--- What the task requires ---
Name every person mentioned by name in the article about the Calgary Flames missing the playoffs.

--- Document ---
▽

NHL Misc.

Calgary’s Playoff Heartache: Three Other Teams That Missed the Postseason Despite Amassing 96 Points

Just when you think you’ve cracked the code to pinch a spot in the playoffs, the unforgiving nature of the NHL can quickly cut a team down. Just take a look at last season’s Calgary Flames. The Saddledome outfit amassed a 41–27–14 record in 2024/25, good for an impressive 96 points and surely enough to end a three-year postseason drought. Indeed, only three other teams in history had ever missed out after amassing such a haul.

Calgary Misses Out

But on this occasion, the Flames were about to become the fourth team on that list. Despite veterans Nazem Kadri and Jonathan Huberdeau spearheading an impressive campaign, Calgary ultimately missed out by a razor-thin margin, with a tiebreaker leaning in favor of St. Louis, marking the first time in history that a Western Conference side had ever missed out on the end-of-season extravaganza with 96 points.

Yet for all the positives of last season, Calgary was undercut by an inescapable reality: defensive inconsistencies and a pattern of letting critical games slip away in agonizing fashion. The final dagger came via a tiebreaker, as St. Louis matched them in points but bested them by a single regulation win. One more moment of composure—one less defensive miscue, one more clutch goal—and history would read differently.

Next season, online hockey betting sites aren’t completely convinced that the Flames will be able to put this disappointment behind them. The latest hockey betting odds ahead of the 2025/26 season currently have Craig Conroy’s men listed as a +260 shot to reach the playoffs, as opposed to -370 to miss out for the fourth straight year. But before we pencil Calgary’s heartbreak into the NHL’s book of what-ifs, it’s worth remembering: they’re not alone.

△

--- Raw data ---
▽

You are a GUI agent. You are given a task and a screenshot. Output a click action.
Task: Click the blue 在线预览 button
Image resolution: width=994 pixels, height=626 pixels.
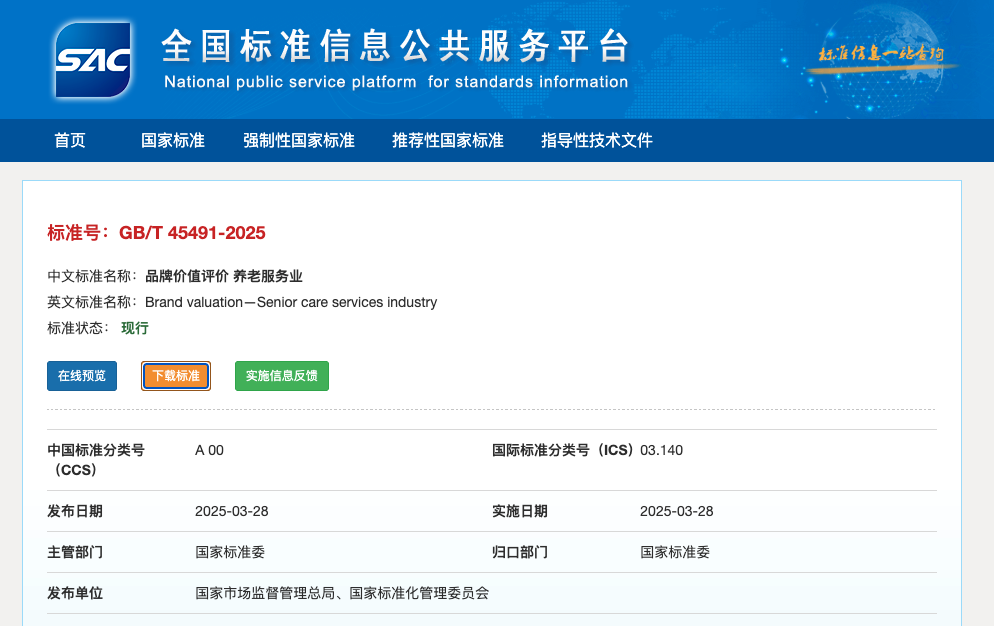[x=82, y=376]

△

--- Task solution ---
Nazem Kadri, Jonathan Huberdeau, Craig Conroy